Aries: As the year comes to a close, your best bet for a good 2014 is to buy looser shorts and less duct tape. You’ll see why by Valentine’s Day.

Taurus: That after-Christmas glow lasts for a few more days. It could be that loving family spirit, but most likely it’s due to your Grandpa’s secret recipe egg nog made out in the shed.

Gemini: If your kids can’t get enough of the Hunger Games, drop them off at the store with your returns and wish them luck. May the odds be ever in their favor.
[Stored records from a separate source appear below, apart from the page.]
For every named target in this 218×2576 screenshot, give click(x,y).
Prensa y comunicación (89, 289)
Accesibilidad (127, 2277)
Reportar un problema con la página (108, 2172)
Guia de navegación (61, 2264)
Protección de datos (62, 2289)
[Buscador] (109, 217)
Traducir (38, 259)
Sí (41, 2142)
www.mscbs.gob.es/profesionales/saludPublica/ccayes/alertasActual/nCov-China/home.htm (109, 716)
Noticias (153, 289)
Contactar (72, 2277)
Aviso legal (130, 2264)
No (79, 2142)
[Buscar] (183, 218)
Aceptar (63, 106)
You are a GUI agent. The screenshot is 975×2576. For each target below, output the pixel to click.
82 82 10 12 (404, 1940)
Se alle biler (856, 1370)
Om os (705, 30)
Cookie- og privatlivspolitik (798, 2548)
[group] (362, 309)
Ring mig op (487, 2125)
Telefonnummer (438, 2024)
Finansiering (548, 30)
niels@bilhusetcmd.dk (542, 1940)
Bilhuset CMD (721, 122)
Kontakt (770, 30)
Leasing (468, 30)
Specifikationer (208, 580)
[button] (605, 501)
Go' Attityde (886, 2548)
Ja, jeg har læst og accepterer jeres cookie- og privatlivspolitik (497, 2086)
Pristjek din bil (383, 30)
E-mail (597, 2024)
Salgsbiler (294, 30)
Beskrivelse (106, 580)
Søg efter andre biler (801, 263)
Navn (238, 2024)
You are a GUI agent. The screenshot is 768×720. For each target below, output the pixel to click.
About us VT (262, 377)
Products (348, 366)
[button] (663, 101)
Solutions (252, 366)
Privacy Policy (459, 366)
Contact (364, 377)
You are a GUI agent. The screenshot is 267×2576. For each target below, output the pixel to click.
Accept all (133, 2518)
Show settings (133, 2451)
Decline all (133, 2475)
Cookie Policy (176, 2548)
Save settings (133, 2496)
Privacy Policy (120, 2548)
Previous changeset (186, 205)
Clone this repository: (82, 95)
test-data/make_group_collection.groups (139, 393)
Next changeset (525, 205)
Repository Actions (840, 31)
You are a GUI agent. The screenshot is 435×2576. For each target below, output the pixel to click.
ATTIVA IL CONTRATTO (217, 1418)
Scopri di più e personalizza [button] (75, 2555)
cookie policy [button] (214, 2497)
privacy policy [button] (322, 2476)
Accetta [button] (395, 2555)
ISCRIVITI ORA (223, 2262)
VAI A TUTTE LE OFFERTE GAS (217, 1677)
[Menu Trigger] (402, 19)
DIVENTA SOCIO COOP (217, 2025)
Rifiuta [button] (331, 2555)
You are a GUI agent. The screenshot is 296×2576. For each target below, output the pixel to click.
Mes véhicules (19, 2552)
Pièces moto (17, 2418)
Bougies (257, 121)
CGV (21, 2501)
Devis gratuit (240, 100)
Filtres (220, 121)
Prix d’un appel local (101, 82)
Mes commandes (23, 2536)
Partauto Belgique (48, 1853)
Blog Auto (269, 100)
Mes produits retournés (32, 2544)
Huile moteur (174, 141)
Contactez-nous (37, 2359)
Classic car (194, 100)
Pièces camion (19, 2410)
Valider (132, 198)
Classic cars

Cancer: Don’t worry if you have no one to kiss on New Year’s Eve. The neighbor’s goat doesn’t mind the lipstick, and it looks rather stunning in sequins. Watch out for beard burn, though.

Leo: In every year a little rain must fall, but you’re really starting to prune up. Take heart, because those water wings can come off in the new year.

Virgo: It’s a time of reflection, so feel free to take a long, hard look at your life. Just don’t do it if you’re near tequila or Facebook, because no one wants to see your sad, drunken posts competing with their own.

Libra: Resolutions, like fortune cookies, are made to be broken. Feel free to tackle world peace and those last, pesky ten pounds, but don’t sweat it if you end up in stretch pants and hiding from the world in a blanket fort by March.

Scorpio: The problem with the road not taken? Terrible wi-fi. You’ll find enough adventure this year without forging a new path through the unknown, and you’ll do it from the comfort of Starbucks.

Sagittarius: Relax if Santa didn’t give you what you wanted; sanity and self-esteem are very hard to stuff in a stocking. But he did give you pictures of Tom Hiddleston on the Internet, and that’s almost as good.

Capricorn: When you feel that life is crumbling around you, grab a trowel and some spackle. Life in the new year may be patchworked, but it’s your unique creation. Even if you did slap it together on a Saturday afternoon.

Aquarius: Love is all around you. Better get a surgical mask in case it’s catching. Find a mask with Hello Kitty printed on it, and it will do double duty in keeping the love bug away.

Pisces: It’s fine if the scales fall from your eyes, just don’t step on them and see where two months of Christmas cookies ended up. For the sake of your butt and your world view, keep those rose-colored glasses on through 2014.